This is the first in a series of papers laying the foundations for a differential graded approach to derived differential geometry (and other geometries in characteristic zero). In this paper, we study theories of supercommutative algebras for which infinitely differentiable functions can be evaluated on elements. Such a theory is called a super Fermat theory. Any category of superspaces and smooth functions has an associated such theory. This includes both real and complex supermanifolds, as well as algebraic superschemes. In particular, there is a super Fermat theory of $C^\infty$-superalgebras. $C^\infty$-superalgebras are the appropriate notion of supercommutative algebras in the world of $C^\infty$-rings, the latter being of central importance both to synthetic differential geometry and to all existing models of derived smooth manifolds.
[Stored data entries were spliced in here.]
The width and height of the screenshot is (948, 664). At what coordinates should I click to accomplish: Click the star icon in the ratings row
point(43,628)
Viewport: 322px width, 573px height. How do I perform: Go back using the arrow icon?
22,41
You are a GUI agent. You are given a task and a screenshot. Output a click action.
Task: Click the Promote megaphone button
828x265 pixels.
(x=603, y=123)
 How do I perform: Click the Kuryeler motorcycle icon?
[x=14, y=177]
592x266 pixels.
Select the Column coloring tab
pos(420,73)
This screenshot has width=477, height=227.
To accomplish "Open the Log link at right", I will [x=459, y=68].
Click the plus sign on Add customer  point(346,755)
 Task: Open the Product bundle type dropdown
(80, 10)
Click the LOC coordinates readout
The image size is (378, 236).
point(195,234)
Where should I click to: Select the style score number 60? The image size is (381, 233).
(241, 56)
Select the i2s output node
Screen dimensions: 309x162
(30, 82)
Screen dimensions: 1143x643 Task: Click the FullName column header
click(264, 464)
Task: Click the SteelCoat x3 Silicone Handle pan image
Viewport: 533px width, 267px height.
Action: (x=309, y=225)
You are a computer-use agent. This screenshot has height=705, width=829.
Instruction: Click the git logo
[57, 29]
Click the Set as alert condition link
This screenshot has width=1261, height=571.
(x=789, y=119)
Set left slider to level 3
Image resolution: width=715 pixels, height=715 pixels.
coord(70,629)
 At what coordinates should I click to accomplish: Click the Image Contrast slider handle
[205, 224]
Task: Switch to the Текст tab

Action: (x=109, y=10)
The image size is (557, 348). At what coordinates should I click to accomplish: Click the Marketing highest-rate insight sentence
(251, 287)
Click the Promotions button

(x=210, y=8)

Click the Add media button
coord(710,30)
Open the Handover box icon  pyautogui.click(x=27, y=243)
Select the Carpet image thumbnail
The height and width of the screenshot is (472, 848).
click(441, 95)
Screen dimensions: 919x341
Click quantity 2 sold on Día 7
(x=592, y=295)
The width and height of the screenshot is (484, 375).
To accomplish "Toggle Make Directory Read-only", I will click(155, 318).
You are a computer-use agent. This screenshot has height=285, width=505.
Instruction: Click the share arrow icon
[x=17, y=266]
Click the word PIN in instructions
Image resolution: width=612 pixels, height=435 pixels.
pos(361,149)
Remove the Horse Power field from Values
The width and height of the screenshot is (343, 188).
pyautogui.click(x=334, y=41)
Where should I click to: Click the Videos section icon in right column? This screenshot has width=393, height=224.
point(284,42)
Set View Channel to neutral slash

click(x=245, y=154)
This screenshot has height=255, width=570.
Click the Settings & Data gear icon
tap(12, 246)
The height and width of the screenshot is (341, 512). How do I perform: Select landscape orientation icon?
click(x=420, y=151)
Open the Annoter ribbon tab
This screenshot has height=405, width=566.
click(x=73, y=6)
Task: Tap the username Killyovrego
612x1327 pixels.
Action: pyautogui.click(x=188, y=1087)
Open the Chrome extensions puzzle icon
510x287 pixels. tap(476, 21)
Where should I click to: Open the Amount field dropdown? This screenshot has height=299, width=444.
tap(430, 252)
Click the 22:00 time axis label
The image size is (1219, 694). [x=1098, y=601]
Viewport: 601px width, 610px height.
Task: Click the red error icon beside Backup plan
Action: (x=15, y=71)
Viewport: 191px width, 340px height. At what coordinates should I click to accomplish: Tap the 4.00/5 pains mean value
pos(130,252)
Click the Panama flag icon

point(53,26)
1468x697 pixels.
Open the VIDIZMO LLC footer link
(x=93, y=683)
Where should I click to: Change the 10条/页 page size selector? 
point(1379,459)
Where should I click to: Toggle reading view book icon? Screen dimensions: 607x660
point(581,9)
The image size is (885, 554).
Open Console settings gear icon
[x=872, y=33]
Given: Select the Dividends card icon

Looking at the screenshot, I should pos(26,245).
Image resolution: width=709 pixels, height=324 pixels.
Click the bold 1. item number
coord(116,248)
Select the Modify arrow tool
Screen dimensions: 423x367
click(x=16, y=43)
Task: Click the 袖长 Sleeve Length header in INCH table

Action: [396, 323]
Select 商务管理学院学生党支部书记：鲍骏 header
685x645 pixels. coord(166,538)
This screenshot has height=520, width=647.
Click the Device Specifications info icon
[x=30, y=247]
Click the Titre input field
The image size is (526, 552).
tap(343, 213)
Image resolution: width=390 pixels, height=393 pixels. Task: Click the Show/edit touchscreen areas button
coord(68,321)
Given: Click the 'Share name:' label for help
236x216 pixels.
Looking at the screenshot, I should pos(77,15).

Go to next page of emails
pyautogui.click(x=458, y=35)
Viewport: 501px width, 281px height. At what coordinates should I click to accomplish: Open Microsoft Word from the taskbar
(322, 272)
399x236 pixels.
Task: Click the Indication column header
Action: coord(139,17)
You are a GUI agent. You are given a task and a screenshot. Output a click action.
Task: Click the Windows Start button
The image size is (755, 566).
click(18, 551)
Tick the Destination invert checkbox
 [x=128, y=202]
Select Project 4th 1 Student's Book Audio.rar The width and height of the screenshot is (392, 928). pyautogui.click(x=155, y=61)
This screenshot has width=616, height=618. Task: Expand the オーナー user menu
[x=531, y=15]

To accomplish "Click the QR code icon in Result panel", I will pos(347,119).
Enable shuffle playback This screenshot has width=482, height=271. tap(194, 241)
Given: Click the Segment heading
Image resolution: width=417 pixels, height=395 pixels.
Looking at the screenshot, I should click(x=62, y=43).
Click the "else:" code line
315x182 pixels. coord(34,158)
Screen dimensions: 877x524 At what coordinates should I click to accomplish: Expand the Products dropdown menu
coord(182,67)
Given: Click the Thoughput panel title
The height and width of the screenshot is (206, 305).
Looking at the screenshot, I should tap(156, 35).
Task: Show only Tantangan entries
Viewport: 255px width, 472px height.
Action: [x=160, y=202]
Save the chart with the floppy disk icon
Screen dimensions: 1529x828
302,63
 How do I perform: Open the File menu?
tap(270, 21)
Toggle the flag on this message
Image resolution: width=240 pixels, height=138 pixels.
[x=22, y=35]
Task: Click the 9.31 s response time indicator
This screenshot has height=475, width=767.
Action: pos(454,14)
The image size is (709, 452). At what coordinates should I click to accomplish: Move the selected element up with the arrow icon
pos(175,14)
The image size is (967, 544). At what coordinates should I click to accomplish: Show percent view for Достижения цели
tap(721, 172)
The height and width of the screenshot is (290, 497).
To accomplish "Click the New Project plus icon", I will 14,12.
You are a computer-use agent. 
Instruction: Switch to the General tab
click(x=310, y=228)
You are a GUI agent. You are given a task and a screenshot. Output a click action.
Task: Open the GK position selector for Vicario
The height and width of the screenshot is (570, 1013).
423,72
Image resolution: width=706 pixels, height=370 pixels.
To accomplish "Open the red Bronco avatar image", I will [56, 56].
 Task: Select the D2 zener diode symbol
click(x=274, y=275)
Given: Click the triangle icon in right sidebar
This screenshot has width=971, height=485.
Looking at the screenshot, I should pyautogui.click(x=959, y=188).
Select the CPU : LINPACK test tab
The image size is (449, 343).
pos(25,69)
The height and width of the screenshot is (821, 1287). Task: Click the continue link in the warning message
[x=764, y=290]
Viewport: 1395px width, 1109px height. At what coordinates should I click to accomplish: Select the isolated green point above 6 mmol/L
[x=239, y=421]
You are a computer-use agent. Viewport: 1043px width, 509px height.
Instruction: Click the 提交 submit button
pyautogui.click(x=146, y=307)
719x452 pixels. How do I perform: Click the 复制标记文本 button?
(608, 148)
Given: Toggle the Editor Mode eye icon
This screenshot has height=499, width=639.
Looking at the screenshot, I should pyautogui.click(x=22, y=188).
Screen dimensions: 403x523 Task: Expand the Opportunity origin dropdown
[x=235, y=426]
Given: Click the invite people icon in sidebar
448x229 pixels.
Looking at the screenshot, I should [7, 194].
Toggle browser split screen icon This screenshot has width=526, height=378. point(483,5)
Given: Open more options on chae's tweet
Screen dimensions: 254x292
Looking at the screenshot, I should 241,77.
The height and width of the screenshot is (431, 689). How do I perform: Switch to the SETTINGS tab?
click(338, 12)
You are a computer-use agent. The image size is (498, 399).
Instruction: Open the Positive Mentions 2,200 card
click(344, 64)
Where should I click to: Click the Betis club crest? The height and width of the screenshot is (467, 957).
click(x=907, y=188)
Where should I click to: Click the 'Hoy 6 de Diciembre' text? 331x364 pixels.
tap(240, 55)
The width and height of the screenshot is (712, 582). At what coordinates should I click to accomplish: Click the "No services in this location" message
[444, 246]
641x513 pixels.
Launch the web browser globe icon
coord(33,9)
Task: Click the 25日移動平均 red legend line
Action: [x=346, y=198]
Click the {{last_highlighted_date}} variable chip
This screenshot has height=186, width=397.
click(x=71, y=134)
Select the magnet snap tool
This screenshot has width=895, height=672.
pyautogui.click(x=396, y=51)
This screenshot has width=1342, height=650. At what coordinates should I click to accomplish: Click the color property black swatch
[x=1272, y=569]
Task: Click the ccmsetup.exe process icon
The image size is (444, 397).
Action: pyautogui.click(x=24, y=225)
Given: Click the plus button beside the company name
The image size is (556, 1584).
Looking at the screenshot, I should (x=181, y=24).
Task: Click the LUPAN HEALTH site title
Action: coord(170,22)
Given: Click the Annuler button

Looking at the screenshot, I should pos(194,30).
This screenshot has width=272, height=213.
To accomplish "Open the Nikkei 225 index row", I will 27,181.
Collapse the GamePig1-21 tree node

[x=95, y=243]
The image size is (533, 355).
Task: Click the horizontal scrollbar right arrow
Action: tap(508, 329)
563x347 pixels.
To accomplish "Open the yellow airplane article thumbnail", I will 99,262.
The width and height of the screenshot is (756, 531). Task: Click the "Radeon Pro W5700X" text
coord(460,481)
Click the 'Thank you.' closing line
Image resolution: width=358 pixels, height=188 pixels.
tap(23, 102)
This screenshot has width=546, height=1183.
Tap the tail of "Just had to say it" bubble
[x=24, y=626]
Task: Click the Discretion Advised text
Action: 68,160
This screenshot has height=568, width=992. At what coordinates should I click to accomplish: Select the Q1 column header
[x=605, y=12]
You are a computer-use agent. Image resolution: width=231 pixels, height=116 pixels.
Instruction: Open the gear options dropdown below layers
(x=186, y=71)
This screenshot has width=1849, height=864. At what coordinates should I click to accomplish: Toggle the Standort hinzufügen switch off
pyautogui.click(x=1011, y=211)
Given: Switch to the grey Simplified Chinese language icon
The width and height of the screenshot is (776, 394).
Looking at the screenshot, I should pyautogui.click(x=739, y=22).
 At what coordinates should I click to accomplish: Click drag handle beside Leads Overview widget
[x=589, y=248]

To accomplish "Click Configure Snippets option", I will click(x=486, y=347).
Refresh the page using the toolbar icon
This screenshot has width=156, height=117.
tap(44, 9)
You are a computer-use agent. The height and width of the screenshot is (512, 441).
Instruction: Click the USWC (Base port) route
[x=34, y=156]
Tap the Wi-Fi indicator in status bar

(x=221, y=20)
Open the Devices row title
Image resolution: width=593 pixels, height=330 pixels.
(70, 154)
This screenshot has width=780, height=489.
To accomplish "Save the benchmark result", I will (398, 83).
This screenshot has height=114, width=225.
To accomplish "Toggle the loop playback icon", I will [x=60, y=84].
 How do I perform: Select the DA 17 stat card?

A super Fermat theory is a natural generalization of the concept of a Fermat theory introduced by E. Dubuc and A. Kock. We show that any Fermat theory admits a canonical superization, however not every super Fermat theory arises in this way. For a fixed super Fermat theory, we go on to study a special subcategory of algebras called near-point determined algebras, and derive many of their algebraic properties.
Keywords: $C^\infty$-ring, Lawvere theory, superalgebra, supergeometry
2010 MSC: Primary: 18C10, 58A03 ; Secondary: 58A50, 17A70
Theory and Applications of Categories, Vol. 28, 2013, No. 30, pp 1022-1098.